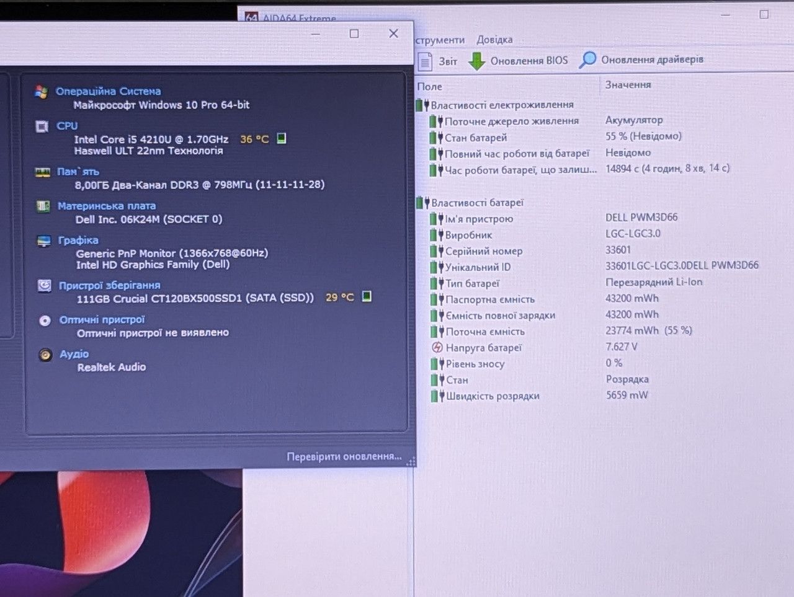Click the RAM icon beside Пам'ять

coord(42,172)
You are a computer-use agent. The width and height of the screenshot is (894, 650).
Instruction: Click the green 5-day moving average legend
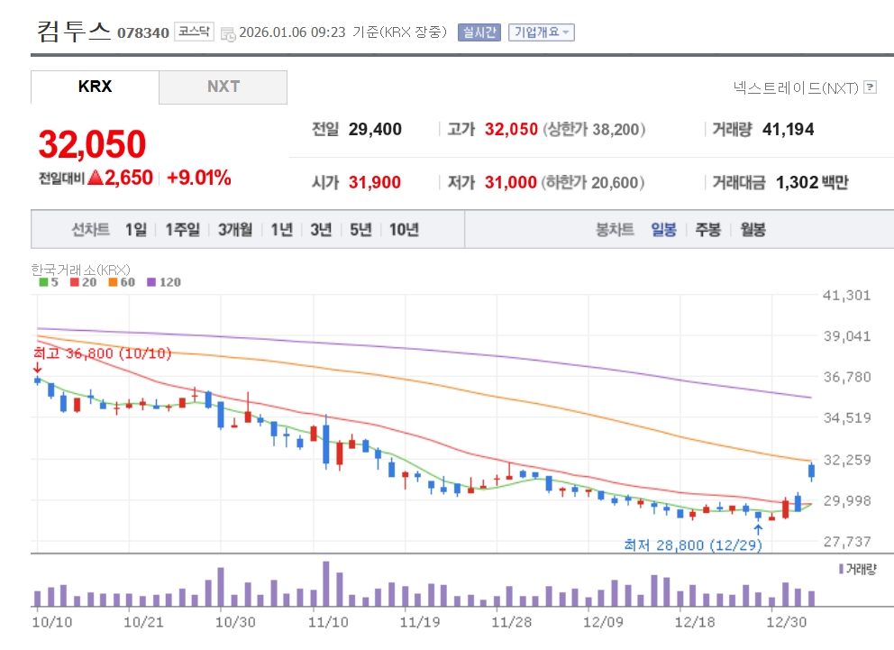[49, 282]
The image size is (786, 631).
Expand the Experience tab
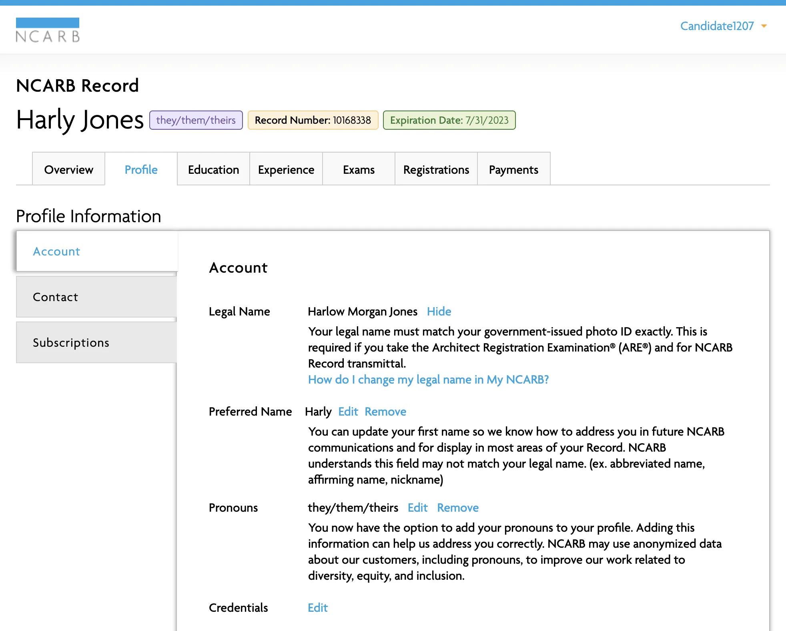point(286,169)
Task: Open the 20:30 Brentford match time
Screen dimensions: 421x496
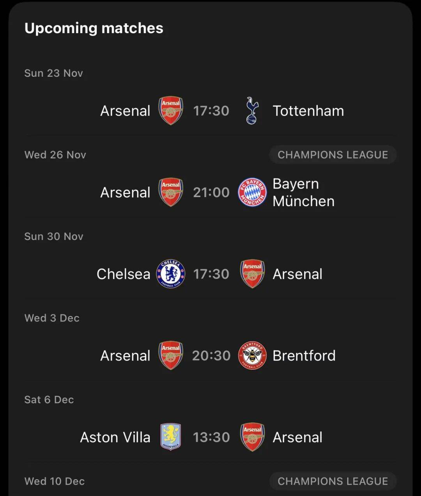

**GOAL OF THE EXERCISE:** Everything from the line that contains "Task: Open the 20:30 Brentford match time" to the final line of the data is to be duplicated exactly, both ends included, except the pictures.

**ANSWER TO THIS PROBLEM:**
Task: Open the 20:30 Brentford match time
Screen dimensions: 421x496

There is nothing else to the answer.